Records contained in a dataset:

━━━━━━

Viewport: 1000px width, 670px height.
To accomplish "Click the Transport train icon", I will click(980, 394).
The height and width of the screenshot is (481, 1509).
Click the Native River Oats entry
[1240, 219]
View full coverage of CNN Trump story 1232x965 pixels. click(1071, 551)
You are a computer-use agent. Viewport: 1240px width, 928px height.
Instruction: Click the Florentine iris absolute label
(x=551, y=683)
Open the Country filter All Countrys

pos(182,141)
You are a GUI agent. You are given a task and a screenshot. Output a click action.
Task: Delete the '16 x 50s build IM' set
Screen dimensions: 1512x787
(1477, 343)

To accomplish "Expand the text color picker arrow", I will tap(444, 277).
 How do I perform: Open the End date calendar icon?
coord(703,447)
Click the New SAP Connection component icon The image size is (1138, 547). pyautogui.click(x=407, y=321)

━━━━━━

Requirement = Return each line among the entries that holds the word "will".

Completed exercise =
To accomplish "Click the Transport train icon", I will click(980, 394).
To accomplish "Expand the text color picker arrow", I will tap(444, 277).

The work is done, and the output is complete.